There are many mysterious types of disorders which simply leave us stunned. We do not know how to react when we come across such kind of diseases or health condition. But the fact remain that such kind of issues do exist and when a person gets affected by them, it creates a lot of complications. Some of them are so grave in nature that they can even lead to death of the person. The most painful part comes when it happens to the infants who haven’t even seen the world. But unfortunately such kind of health issue does strike them and even before they are born. They have a very huge impact on the child’s health and it can even threaten the longevity of the child’s life leading to the death of the infant.
One such condition that can create such kind of problem is Hydranencephaly. This is a condition in which cerebral hemispheres of the brain and is replaced by sacs filled with cerebrospinal fluid. The infant with the issue of Hydranencephaly might appear normal at the time of birth. The infant’s head size and the spontaneous reflexes such as sucking, swallowing, crying and moving arms and legs may all seem normal. But after a span of few weeks the infant usually becomes irritable and has increased muscle tone. After few months of life the infant might suffer from seizures and hydrocephalus. The other symptoms of this health condition include visual impairment, lack of growth, deafness, blindness and spastic quadriparesis and intellectual deficits. Hydranencephaly is considered to be a very rare disorder which is characterized by a cyst or cavity in the cerebral hemispheres and it may be caused by a vascular infection or traumatic disorders after the twelfth week of pregnancy.
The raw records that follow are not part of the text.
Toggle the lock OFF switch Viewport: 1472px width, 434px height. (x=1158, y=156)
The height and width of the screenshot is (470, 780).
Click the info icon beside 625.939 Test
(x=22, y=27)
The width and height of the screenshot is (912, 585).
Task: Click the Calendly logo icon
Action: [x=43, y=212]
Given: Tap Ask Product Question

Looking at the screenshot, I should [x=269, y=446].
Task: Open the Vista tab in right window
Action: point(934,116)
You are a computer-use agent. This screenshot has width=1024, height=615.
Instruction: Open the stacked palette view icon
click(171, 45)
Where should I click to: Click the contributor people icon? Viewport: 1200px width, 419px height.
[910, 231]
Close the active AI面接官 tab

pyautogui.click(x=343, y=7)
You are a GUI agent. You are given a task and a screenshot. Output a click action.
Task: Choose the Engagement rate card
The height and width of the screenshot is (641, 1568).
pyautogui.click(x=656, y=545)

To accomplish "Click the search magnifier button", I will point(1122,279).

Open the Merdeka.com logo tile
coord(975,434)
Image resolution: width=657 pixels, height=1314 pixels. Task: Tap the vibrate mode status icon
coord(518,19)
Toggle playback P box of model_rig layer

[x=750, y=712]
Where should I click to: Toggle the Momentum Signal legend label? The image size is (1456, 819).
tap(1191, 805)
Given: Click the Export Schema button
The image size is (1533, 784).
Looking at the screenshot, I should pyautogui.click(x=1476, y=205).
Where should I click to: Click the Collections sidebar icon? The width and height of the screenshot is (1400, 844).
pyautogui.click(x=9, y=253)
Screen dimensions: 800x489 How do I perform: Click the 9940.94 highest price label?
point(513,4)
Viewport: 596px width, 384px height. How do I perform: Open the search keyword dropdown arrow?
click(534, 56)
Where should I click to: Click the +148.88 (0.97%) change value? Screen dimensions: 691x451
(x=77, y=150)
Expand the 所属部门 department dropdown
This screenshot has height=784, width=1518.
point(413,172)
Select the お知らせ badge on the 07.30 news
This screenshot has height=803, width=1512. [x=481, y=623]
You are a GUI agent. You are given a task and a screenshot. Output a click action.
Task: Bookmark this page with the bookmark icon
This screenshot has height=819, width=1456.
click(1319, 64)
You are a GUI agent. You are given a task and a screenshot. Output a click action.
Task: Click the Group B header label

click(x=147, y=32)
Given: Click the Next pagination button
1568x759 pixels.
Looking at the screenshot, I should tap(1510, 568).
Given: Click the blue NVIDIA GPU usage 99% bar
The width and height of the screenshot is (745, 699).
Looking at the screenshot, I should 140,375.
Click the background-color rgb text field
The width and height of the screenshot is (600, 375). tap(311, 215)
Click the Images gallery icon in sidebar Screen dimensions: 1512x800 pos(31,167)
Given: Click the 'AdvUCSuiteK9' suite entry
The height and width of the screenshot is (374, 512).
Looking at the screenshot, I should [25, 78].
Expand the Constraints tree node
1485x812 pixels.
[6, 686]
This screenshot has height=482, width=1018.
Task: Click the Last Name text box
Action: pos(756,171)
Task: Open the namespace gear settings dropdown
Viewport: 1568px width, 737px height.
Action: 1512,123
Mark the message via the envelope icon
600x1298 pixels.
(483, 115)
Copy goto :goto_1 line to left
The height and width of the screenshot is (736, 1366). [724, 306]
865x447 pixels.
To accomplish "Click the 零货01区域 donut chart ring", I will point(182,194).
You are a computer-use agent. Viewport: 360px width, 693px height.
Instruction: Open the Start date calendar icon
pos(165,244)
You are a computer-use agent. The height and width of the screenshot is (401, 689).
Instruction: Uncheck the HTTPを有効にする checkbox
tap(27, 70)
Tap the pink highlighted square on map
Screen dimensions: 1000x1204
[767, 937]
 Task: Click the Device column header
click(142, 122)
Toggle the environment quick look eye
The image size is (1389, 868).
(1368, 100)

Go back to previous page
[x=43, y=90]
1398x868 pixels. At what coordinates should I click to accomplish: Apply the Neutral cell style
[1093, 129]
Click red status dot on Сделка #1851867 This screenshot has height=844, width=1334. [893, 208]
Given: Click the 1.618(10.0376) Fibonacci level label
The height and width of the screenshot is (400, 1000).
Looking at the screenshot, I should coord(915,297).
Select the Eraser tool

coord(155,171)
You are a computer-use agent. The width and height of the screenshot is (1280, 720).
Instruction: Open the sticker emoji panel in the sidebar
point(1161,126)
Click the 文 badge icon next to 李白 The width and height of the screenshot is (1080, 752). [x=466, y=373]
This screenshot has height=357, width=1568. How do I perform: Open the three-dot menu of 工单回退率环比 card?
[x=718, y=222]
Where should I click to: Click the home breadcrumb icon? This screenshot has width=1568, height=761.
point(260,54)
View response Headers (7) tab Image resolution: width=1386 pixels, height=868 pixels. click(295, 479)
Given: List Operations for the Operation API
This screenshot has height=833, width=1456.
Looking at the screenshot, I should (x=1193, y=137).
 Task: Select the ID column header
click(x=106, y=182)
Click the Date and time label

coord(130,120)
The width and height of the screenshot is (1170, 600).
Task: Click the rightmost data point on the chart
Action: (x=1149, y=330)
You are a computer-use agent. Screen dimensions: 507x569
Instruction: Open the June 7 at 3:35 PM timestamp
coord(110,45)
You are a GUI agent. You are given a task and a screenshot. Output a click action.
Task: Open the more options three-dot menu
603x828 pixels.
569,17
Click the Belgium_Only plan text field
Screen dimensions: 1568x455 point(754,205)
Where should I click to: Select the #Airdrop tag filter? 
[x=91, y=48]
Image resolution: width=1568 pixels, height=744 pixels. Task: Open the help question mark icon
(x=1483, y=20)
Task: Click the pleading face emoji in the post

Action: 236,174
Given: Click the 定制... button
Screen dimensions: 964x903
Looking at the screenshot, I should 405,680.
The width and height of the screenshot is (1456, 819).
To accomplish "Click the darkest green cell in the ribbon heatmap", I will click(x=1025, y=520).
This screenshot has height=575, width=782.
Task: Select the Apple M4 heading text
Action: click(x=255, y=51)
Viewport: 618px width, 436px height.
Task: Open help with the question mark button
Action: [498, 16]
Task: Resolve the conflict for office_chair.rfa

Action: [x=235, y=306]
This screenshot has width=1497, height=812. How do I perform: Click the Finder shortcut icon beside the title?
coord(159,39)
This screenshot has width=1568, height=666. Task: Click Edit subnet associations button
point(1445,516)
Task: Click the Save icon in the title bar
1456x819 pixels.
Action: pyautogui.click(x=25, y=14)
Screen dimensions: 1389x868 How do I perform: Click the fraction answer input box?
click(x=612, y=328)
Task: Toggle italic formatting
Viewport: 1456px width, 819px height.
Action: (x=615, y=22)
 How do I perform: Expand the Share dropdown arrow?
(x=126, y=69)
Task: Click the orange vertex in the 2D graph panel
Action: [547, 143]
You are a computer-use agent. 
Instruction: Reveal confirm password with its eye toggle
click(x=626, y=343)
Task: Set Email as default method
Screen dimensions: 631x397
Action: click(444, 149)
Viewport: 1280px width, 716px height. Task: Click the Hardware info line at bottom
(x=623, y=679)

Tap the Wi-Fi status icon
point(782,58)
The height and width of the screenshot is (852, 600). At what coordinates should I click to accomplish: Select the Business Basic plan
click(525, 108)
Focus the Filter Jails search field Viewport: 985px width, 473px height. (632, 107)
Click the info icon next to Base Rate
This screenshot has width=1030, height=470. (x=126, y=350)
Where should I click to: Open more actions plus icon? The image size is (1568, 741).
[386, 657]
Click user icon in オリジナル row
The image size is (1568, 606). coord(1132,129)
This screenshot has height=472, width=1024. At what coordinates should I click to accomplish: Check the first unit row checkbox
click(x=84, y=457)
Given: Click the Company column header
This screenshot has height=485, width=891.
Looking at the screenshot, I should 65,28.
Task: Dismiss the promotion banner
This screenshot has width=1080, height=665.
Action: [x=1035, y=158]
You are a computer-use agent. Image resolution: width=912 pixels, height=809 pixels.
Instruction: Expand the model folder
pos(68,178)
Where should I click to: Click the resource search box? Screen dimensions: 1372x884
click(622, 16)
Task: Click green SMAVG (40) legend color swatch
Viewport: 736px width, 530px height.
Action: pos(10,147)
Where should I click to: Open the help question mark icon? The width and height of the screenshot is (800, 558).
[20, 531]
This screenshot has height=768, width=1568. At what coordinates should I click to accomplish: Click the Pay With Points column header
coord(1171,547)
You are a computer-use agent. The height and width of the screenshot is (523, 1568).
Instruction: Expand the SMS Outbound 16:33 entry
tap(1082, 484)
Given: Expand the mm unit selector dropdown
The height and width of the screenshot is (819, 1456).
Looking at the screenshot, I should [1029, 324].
The diagnosis of this problem can be delayed for several months because the infant’s early behavior appears very normal. Transillumination of the head in which a strong light shines through the head generally confirms the diagnosis. Some of the infants show symptoms of abnormalities at the birth itself which includes seizures, involuntary sudden and rapid movements and respiratory issue. According to a medical journal it reports Hydranencephaly as an autosomal inherited disorder with an unknown mode of transmission, where an unknown blockage of carotid artery where it enters the cranium causes obstruction and damage to the cerebral cortex.
There is no set type of treatment available for curing or to tackle with this disorder. In some of the cases, the first year is often very difficult for a child to cope with the issue of Hydranencephaly and they also die. Some of the children survive and stabilize. Some children develop breathing difficulties and may need suctioning and in a few cases children have needed to have a tracheostomy and use a ventilator. However the symptoms of this disorder might differ based on the severity of the issue. The only treatment option that is available for tackling Hydranencephaly is symptomatic and supportive. It can also be treated with a shunt.